2022年11月、米国のOpenAIというベンチャー企業から対話型の生成AI「ChatGPT」がリリースされ、米国だけではなく日本も含め世界的なブームとなっている。実際にChatGPTを使用してみると、質問に対し専門家が回答をしているのではないかと思うほどに自然な会話が返ってくる。
なぜこのようなことができるようになったのか? この言語モデルの基礎になっているのは、2017年のGoogleの機械翻訳の研究から生まれたトランスフォーマーというモデルとディープラーニングがその中心にある。トランスフォーマーは、自然言語をAIが扱いやすいデータに翻訳し、そのデータを他の自然言語に翻訳しているのである。翻訳するためには複数の言語を覚える必要があるが、そこは事前学習と必要最小限の調整で対応している。事前に膨大な量の文書を読み込ませることでAIに言語を覚えさせ、その後に専門知識を覚えさせるのである。要は大規模な翻訳機のような構造になっており、質問をAIの扱い易いデータに翻訳し、そのデータを回答に翻訳しているのである。
演繹法と帰納法
しかし、この仕組みでは回答の根拠に疑問が残る。私たちは生活や仕事の様々な場面で推論を行っており、その方法には主に演繹法と帰納法の2種類がある。
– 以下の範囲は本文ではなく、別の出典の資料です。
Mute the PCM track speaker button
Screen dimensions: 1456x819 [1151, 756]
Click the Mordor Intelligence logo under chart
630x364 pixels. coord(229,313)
演繹法は一般的な前提を個別の事例や結論に当てはめる推論の方法であり、トップダウンで結論を導く思考法である。例で説明すると「生物はいつか死ぬ」、「ネコは生物である」、「ネコはいつか死ぬ」という論法である。他方、帰納法は個別の事例から一般的な結論を導く推論であり、ボトムアップで結論を導く思考法である。例で説明すると「Aさんの家のネコが死んだ」、「Bさんの家のネコも死んだ」、「ネコはいつか死ぬ」という論法である。ChatGPTは事前学習でインターネット上の膨大な量の文書を読み込んでいるため帰納法に近いものにはなりえるが、中身は次の文書の予測(確率)になり、推論としては頼りない。
長期投資の推論
さわかみの長期投資の推は帰納法を用いつつも演繹法を中心に論を詰めていく。こうなって欲しい豊かな未来を描き、その方向に向かって推論を多面的に多角的に長期的に構築する。単なる方法論の違いだけではなく、本質的な違いはその推論の過程の価値にある。仮にAIと同じ結論に至ることになろうとも、未来を読み込み、不確実性を織り込み、重要なものだけを残していく推論の過程は一切無駄にならない。なぜならその過程は人に知識と経験を与えるからである。それを強さと呼んでも良いだろう。さらに、長期投資においてはその強さと企業を応援したいという極めて人間的な感情を持ち出して行動していくのである。行動のための推論は人にしかできない。
推論を楽しもう
スマホが普及し私たちの生活が便利になったことは誰しもが思うところであるが、その一方でモノを考える頻度が減り、気付かない間にその重要性が失われていくのではないかと危惧している。現在の社会で必要なのは多くを知ることでも早く知ることでもない。それらは機械に任せ、人は推論し行動することを再度取り戻した方が良いのではないかと考える。また、その楽しさを伝えることも長期投資の役目ではなかろうかと筆者は考える。